** SOURCE RECORDS follows **
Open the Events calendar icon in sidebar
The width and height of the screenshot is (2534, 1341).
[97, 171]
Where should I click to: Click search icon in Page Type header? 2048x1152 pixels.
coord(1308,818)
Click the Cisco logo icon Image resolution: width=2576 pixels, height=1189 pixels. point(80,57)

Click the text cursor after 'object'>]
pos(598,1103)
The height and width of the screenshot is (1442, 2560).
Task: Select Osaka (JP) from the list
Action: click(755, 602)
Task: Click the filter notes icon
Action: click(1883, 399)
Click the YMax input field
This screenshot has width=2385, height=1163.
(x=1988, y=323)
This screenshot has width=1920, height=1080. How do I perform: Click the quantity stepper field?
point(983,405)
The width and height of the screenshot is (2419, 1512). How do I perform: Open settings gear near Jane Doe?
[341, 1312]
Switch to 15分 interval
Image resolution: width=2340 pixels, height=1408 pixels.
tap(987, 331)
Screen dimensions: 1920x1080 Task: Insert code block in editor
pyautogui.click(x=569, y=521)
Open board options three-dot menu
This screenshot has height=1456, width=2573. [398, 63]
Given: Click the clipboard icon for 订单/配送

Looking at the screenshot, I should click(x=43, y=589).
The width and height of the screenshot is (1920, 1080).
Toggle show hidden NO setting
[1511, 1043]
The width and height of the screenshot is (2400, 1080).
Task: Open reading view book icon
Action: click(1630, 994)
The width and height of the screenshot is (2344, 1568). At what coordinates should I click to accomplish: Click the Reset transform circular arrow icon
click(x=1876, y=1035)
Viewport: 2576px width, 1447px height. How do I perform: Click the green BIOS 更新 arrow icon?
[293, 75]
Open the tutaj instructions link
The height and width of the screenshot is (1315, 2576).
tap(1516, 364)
** End of SOURCE RECORDS **
* [INSTRUCTIONS FOR THE TASK]
Copy out all of the records above with nothing altered.

* [SOLUTION FOR THIS PROBLEM]
Open the Events calendar icon in sidebar
The width and height of the screenshot is (2534, 1341).
[97, 171]
Where should I click to: Click search icon in Page Type header? 2048x1152 pixels.
coord(1308,818)
Click the Cisco logo icon Image resolution: width=2576 pixels, height=1189 pixels. point(80,57)

Click the text cursor after 'object'>]
pos(598,1103)
The height and width of the screenshot is (1442, 2560).
Task: Select Osaka (JP) from the list
Action: click(755, 602)
Task: Click the filter notes icon
Action: click(1883, 399)
Click the YMax input field
This screenshot has width=2385, height=1163.
(x=1988, y=323)
This screenshot has width=1920, height=1080. How do I perform: Click the quantity stepper field?
point(983,405)
The width and height of the screenshot is (2419, 1512). How do I perform: Open settings gear near Jane Doe?
[341, 1312]
Switch to 15分 interval
Image resolution: width=2340 pixels, height=1408 pixels.
tap(987, 331)
Screen dimensions: 1920x1080 Task: Insert code block in editor
pyautogui.click(x=569, y=521)
Open board options three-dot menu
This screenshot has height=1456, width=2573. [398, 63]
Given: Click the clipboard icon for 订单/配送

Looking at the screenshot, I should click(x=43, y=589).
The width and height of the screenshot is (1920, 1080).
Toggle show hidden NO setting
[1511, 1043]
The width and height of the screenshot is (2400, 1080).
Task: Open reading view book icon
Action: click(1630, 994)
The width and height of the screenshot is (2344, 1568). At what coordinates should I click to accomplish: Click the Reset transform circular arrow icon
click(x=1876, y=1035)
Viewport: 2576px width, 1447px height. How do I perform: Click the green BIOS 更新 arrow icon?
[293, 75]
Open the tutaj instructions link
The height and width of the screenshot is (1315, 2576).
tap(1516, 364)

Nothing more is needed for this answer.